第203回「広島ラフカディオ・ハーンの会」参加記録
2017/07/03(Mon)
 7月1日(土)、第203回「広島ラフカディオ・ハーンの会」に参加いたしました。
 体力の衰えを感じながらの出席でした。
 おなじく、体力に自信のない夫もしんどいしんどいといいながら、風呂先生と会えるのを楽しみに参加しましたので、少し元気が出ました。
 当日は、古川さんのイギリス旅行(B・ポター、W・ワーズワース、L・ハーン、W・シェイクスピア4人の英語作家を訪ねて)、ケルティック能「鷹姫」公演鑑賞のお話がありました。
 イギリス旅行!! 何をお聞きしても初耳のことばかり! どんな写真を見せていただいても始めてみる写真!といった具合で、興味深く聞かせていただきました。
 ハーンが13歳から17歳までいたイギリス本土東北地方のダラム市近郊アショーにあるカソリック系セント・カスパート神学校の校舎やチャペルや寮そして左目を失明するにいたった校庭の映像。そして左目に当たった器物の写真は衝撃的でした。
 ケルティック能「鷹姫」については、そのあとの風呂先生の補足の解説もありましたので興味を抱くことができました。
 引き続いての風呂先生の「雪女」での説明では、キーワードを英文で紹介してくださったくだりで、やはり、原文での直接の読書によって得る作品への理解について考えさせられました。そのことを念頭において、作品への理解が訳す人によって違ってくるかもしれないと、帰って、家にある、平川祐広・上田和夫・諸兄那香三氏の訳で、そのキーワードの訳を読み比べてみました。
 それにしても、ひとつの作品を中心にその解釈をいろいろと聞いてみることで、自分の読みの浅さや、理解の浅さに気付かされ大変勉強にもなるし、楽しいことだということを改めて感じ、充実した時間をすごさせていただきました。
 ハーンが装飾的な文体から、日本に来てその誤りに気付き、表現の単純さ、平易な文体にたどり着いたことを話されたとき、数日前、日夏耿之介の訳で Edgar Allan Poeの『大鴉(オオガラス)』を理解できないまま繰り返し読んでおりましたので、私なりに感覚的には納得できたのでした。

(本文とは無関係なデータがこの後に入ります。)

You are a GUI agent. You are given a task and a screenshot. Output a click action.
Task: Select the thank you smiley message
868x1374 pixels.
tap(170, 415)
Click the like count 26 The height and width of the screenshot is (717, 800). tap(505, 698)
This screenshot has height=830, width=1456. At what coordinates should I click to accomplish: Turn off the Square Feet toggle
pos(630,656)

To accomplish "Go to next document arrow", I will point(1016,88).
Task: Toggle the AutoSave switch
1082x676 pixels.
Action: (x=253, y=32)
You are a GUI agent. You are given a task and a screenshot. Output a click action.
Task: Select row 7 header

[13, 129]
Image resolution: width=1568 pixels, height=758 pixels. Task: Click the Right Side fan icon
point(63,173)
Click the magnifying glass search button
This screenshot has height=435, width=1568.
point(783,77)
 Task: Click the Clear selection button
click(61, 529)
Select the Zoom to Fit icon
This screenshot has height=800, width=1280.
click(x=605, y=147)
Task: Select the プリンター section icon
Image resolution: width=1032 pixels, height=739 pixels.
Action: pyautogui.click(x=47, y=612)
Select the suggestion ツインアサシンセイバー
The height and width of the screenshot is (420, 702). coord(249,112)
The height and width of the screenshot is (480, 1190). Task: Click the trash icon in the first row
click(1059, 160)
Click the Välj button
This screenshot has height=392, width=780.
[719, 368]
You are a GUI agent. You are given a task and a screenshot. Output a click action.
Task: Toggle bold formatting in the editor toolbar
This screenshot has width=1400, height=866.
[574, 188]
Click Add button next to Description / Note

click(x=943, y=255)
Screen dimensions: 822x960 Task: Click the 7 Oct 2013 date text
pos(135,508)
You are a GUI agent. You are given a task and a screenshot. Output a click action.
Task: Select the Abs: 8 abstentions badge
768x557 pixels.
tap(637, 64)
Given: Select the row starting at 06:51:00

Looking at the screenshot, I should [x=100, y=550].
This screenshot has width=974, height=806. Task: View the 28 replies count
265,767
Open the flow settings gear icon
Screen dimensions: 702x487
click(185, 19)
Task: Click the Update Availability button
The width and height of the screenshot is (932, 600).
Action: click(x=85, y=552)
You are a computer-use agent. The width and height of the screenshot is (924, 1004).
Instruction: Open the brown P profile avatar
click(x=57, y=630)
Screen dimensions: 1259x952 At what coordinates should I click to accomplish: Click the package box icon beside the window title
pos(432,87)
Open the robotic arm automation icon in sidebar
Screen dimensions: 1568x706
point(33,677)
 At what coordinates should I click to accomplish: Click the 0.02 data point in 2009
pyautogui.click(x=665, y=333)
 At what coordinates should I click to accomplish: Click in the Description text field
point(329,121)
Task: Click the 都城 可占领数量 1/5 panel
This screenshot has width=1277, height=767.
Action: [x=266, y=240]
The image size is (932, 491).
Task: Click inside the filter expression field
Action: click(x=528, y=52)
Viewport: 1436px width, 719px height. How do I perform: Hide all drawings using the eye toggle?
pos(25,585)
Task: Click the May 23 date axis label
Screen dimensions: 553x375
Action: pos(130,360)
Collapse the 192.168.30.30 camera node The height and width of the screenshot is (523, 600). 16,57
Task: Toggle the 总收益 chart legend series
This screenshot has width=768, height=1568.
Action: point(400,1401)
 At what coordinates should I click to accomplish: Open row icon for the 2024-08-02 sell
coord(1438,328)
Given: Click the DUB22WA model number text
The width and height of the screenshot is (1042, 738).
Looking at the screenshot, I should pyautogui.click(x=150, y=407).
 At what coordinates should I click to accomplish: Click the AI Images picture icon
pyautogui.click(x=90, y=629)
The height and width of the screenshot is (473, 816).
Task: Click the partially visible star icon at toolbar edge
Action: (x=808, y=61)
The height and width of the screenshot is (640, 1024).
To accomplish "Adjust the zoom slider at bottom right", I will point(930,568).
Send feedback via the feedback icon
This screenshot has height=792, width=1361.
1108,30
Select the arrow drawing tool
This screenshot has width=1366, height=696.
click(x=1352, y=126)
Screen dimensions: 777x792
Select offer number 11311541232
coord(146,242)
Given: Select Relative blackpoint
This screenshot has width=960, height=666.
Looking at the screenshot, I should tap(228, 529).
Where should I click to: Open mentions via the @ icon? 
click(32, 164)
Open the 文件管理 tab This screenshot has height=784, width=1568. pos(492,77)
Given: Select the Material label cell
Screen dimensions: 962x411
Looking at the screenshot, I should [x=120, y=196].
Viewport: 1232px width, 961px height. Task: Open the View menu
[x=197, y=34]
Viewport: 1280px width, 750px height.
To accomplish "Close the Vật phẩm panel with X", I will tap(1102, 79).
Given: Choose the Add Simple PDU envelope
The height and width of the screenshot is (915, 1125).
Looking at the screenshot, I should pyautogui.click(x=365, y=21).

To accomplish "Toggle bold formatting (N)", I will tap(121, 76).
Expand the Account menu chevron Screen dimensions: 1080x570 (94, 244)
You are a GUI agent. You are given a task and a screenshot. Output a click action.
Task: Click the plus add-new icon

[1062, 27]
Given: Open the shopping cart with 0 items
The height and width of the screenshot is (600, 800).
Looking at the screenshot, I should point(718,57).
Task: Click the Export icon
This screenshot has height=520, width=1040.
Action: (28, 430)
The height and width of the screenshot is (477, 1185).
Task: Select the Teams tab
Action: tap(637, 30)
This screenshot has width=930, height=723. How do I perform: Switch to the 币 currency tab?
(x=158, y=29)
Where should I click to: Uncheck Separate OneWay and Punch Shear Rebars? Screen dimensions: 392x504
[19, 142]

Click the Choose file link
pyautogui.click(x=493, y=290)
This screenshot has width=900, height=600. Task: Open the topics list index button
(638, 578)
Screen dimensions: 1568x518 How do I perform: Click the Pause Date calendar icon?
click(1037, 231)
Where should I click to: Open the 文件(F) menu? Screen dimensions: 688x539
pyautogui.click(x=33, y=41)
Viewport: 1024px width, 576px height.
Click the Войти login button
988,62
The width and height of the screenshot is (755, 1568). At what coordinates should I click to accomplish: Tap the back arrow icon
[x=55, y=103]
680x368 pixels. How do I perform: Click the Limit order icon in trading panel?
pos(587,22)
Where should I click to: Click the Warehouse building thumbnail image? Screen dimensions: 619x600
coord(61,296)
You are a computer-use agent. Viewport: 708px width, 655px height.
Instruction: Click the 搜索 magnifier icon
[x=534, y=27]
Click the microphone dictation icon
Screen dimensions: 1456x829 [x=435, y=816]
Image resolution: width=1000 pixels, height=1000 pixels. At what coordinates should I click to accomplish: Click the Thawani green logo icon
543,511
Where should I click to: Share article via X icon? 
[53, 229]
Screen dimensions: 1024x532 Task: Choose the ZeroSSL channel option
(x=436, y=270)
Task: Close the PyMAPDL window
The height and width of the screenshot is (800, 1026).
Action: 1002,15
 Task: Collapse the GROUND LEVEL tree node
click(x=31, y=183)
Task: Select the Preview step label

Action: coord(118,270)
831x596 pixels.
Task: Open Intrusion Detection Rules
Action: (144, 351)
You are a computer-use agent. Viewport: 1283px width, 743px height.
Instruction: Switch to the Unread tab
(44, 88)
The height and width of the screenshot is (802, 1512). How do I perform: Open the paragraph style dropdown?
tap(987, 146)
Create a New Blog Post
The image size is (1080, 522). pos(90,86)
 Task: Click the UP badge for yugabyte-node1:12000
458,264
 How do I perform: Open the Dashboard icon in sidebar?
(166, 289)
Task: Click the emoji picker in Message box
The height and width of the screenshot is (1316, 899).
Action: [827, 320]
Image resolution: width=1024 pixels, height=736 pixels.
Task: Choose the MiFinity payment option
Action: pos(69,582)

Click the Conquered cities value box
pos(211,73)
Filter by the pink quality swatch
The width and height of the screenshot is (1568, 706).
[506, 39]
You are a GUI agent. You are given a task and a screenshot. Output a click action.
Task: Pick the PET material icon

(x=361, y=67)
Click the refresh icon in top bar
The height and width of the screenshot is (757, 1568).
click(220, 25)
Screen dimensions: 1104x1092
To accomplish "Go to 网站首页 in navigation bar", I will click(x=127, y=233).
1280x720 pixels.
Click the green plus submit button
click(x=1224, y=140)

 私は、4月から、古文書を始め、大方の時間をそれに費やし、ハーンから遠ざかっていました。しかし、この古文書の学習に、もう一人古文書をやる人を誘い入れたことで、意外な発見がありました。加川さんに二人で教えてもらっているなかで、この新参者は自分の古文書への取り組み方に主張があり、それに従って数回やっているのですが、そのことについて加川さんから疑問が出てきました。彼女の取り組み方が、本当に彼女への効果があるのかという疑問です。そのことを考えていて、ふと、英文に堪能な会員で構成されているハーンの会にいる私の学習方法がいかがなものかという疑問がわいてきました。
このたび、風呂先生のお話を聞いて、私なりに考えました。試しに、わたしの古文書への取り組みかたと同じ方法で「雪女」に取り組んでみました。
 これが結構楽しくて、嫌いなものの学習方法と、好きなものの学習方法を知らず知らず差別していた自分に気付き、英文さんごめんなさいといった気分です。
 まだ、三日坊主の三日目ですが、稲垣先生からいただいた愛のジュースを飲んで三日坊主を三日おきにやって、しばらく拙いながらがんばるつもりでいます。